Impact of APOE ε3 and ε4 genotypes on plasma proteome signatures in Alzheimer’s disease

Abstract

AbstractThe ε4 allele of the apolipoprotein E (APOE) gene is a high-risk factor for Alzheimer’s disease (AD). However, approximately 25%–40% of patients with AD do not carry the APOEε4 allele, and the pathophysiological mechanisms underlying AD are less evident in these individuals. The main objective of this study was to understand better the changes in plasma that may contribute to disease pathogenesis in AD and how APOEε3 and APOEε4 contribute to biomarker profiles in AD. We conducted an in-depth plasma proteomics analysis using intensive depletion of high-abundant plasma proteins using the Agilent multiple affinity removal liquid chromatography (LC) column-Human 14 (Hu14) followed by sodium dodecyl sulphate-polyacrylamide gel electrophoresis (SDS PAGE) technique.
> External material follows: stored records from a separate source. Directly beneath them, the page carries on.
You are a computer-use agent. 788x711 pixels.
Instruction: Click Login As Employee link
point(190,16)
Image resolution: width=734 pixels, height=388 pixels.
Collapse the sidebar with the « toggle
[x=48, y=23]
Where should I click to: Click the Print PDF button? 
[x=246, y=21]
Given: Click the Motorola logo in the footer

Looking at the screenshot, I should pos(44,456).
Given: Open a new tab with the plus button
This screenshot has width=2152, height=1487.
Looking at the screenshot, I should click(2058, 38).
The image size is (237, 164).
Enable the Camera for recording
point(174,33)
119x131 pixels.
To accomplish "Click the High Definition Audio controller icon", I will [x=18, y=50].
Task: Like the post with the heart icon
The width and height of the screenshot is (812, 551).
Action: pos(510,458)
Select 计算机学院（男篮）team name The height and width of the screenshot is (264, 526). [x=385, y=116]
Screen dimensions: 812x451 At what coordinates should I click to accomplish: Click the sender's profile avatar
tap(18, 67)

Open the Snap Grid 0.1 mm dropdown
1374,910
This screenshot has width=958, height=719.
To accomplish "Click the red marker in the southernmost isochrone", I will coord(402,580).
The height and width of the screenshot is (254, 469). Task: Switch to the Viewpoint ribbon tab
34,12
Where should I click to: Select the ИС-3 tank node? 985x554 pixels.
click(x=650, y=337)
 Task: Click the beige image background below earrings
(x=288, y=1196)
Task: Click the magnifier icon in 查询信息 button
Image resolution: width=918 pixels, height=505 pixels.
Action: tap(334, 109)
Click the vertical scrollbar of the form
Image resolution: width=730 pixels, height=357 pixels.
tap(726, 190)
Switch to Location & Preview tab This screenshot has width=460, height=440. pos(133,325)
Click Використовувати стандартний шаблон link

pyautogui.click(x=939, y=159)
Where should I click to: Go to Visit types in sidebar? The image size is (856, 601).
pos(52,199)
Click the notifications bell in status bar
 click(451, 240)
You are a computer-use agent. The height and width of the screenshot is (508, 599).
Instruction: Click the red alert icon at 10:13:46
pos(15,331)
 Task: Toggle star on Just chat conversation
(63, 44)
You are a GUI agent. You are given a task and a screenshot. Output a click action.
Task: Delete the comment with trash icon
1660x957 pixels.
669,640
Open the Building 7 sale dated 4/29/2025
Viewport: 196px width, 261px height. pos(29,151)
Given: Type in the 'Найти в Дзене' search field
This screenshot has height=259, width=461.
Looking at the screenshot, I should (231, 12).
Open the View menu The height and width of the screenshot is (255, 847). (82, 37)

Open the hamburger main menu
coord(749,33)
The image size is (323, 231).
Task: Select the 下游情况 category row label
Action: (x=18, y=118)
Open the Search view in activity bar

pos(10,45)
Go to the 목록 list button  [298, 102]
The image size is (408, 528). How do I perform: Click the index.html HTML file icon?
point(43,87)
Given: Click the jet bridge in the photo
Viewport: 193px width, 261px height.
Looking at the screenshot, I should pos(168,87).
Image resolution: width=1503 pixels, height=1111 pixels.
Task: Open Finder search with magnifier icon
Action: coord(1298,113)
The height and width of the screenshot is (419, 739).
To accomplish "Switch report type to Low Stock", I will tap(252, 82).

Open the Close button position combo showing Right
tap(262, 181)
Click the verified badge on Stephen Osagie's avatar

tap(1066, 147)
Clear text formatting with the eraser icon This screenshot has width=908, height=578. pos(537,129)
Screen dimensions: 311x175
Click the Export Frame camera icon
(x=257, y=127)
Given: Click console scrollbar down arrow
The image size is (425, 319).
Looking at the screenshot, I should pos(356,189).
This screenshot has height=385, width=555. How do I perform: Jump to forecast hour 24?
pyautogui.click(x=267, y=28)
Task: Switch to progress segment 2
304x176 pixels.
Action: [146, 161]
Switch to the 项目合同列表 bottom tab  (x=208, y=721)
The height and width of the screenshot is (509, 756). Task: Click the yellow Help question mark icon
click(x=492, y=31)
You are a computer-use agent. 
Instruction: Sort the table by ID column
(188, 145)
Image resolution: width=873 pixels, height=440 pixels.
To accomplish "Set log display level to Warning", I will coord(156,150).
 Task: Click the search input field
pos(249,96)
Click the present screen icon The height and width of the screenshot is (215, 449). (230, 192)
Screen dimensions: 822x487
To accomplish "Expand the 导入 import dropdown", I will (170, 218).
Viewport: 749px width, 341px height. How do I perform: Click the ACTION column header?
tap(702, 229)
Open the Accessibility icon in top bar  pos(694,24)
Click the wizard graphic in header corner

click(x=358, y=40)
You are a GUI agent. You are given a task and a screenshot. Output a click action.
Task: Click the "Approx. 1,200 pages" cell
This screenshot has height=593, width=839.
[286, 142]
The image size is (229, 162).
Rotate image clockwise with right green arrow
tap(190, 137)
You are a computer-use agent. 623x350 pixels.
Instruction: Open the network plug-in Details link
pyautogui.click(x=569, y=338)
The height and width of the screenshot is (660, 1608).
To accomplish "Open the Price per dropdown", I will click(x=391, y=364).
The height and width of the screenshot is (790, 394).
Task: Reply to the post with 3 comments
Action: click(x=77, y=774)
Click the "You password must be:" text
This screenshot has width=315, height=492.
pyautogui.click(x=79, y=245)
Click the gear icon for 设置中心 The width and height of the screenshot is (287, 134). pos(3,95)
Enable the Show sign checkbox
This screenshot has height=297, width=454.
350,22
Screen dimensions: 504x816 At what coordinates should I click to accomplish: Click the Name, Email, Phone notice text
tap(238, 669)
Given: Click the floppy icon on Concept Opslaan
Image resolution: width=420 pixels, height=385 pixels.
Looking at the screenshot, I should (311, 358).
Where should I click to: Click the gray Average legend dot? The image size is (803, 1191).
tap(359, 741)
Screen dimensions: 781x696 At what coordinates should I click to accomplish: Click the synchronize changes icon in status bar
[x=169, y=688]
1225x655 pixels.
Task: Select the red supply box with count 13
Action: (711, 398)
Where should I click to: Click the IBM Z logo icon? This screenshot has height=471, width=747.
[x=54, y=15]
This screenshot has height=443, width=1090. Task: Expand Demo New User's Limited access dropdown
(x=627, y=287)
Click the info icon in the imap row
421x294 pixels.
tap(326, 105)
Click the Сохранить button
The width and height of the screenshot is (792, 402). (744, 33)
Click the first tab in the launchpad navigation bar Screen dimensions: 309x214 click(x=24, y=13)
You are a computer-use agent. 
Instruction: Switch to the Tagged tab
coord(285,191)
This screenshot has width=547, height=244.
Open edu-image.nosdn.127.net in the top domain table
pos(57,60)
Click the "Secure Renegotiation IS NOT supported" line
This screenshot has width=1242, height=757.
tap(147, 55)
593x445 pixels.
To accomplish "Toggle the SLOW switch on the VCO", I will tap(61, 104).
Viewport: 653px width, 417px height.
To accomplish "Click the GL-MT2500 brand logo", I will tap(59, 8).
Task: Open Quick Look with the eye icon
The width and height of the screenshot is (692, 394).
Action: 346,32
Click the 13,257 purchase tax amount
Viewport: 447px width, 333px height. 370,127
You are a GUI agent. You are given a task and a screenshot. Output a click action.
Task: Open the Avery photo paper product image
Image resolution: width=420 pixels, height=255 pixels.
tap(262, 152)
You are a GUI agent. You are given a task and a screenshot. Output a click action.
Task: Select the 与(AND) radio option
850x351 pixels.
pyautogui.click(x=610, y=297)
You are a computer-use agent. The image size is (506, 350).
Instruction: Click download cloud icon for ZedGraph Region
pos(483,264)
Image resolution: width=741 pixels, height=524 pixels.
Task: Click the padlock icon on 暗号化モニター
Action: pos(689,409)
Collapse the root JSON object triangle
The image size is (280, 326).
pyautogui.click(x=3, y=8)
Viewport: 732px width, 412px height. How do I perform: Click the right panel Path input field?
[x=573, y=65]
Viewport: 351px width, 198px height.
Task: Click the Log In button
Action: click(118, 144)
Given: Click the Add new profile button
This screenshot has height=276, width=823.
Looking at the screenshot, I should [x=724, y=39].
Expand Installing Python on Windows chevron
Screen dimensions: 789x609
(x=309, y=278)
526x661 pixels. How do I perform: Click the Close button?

In this study, we identified a high number of protein expression alterations in plasma which were found uniquely in APOEε3 and APOEε4 carriers. These differentially expressed proteins (DEPs) were associated with several molecular functions, including complement cascade, glycolysis, metabolism, plasma lipoprotein assembly, remodelling, and clearance. In addition to unique changes in both APOE genotypes, many proteins were also dysregulated in the presence of both APOEε3 and APOEε4 genotypes depicting the involvement of these proteins in the pathogenesis of AD regardless of the APOE genotypes. We also compared the plasma proteomes of ε4 and ε3 carriers in normal controls, which provided insight into factors that may provide protection from progression to AD despite the presence of the ε4 allele. Furthermore, our findings also identified some proteins previously discovered in AD CSF and brain proteomics signatures that could provide clinically meaningful information.